I look at these photos and remember the sheer frustration, every day. The cartoon was IN THE WAY when I manipulated the warp and every time the paper moves even a couple of millimetres I have to notice and move it back or the weaving will be the wrong shape. I tried drawing on the warps: the felt pen bled and blurred. I tried paired magnets to hold the cartoon (instead of tape, then stitching): if they were tight enough not to slip freely I couldn’t get them apart.
Working with crochet cotton and handspun I had no established guidelines for the number of weft yarns in the bundle for the sett and size of warp yarn. I was winging it with no experience, but I had the greatest good luck in the world: I could ask someone for advice. Sometimes it was as simple as ‘keep going’.

I learned that I had to trick the eye into seeing curves. I *hated* the steps created by the structure but found they were masked by the magic of the final image if it worked.
I learned that the weft I placed and beat into place will be further compressed by the beating of weft above it. If I wove exactly the shape I wanted it was squashed, stretched sideways by the additional compression by the time I’d woven another couple of centimetres. Slippery crochet cotton allows the weft to slide down even more than traditional seine twine. I lost track of the times I ripped back and rewove the head of the hare.
I ran out of colours but as I had no plan for colours that was easily dealt with.

This is the only photo I have of the finished piece. The compression is annoying. The nose is still too short. The tail is still too flat. But when I look at the photo I still feel the sense of disbelief that I, *I* could make something that good. I still love it and, while I miss it, I was honoured to swap it for Linda Wallace’s postcard garden.

In 2021 I began to acknowledge the reality, that Canada was no longer where I wanted to be.
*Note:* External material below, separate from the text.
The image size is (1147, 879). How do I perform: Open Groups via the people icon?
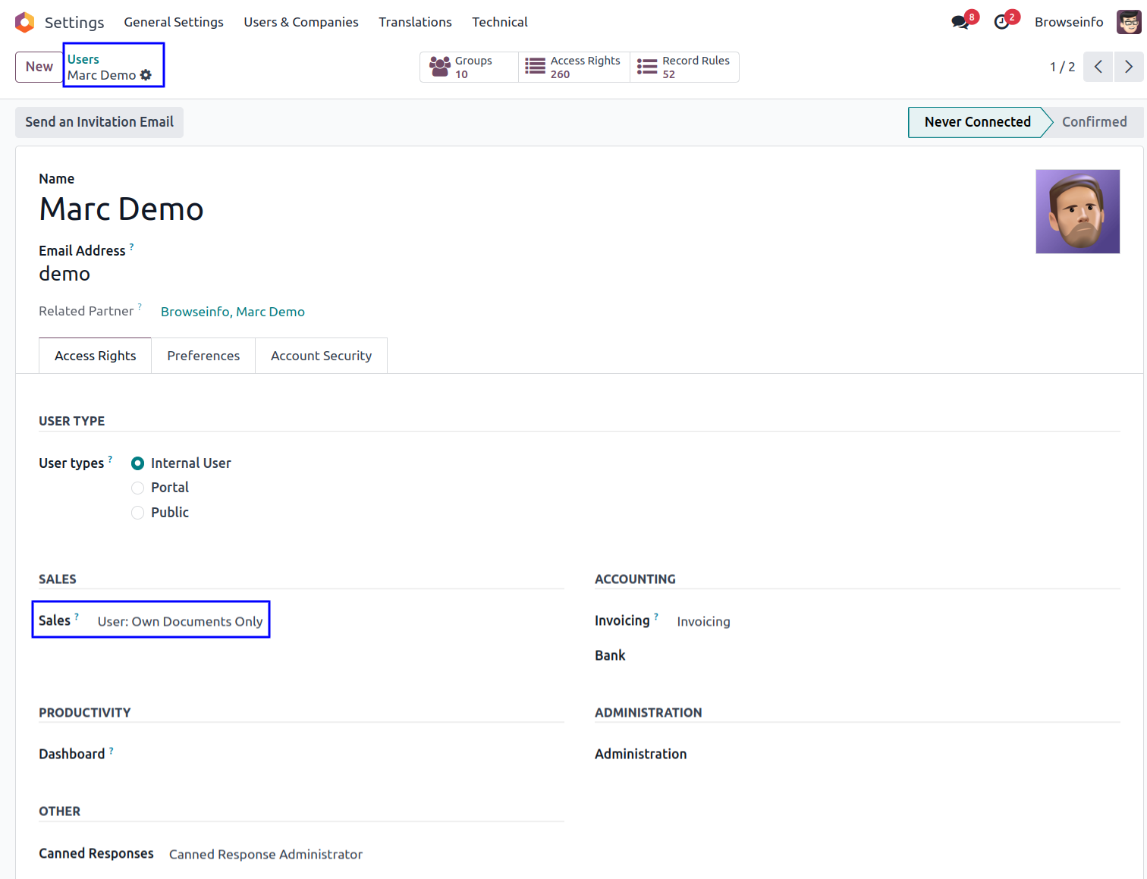[440, 67]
Images strike more strongly than words.

My head was full of Scotland.

Now my head is full of light on moving water, leaves drifting in peat-brown water.
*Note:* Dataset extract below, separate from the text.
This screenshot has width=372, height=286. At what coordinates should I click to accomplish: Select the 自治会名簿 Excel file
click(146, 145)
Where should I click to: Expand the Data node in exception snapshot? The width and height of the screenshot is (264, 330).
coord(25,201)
The next one will have a post of its own sometime in the next week or so. I could show you the new empty warp on the big Mirrix but where’s the fun in that? Wait until I find the courage to start something.


ETA: solved. One of Safari’s content blocker settings stopped the form working. WordPress won’t let me add categories or tags at the moment so I can’t create a new ‘Tapestry’ category or tag. I’ve restarted, even tried a different keyboard, but no. Technology hates me.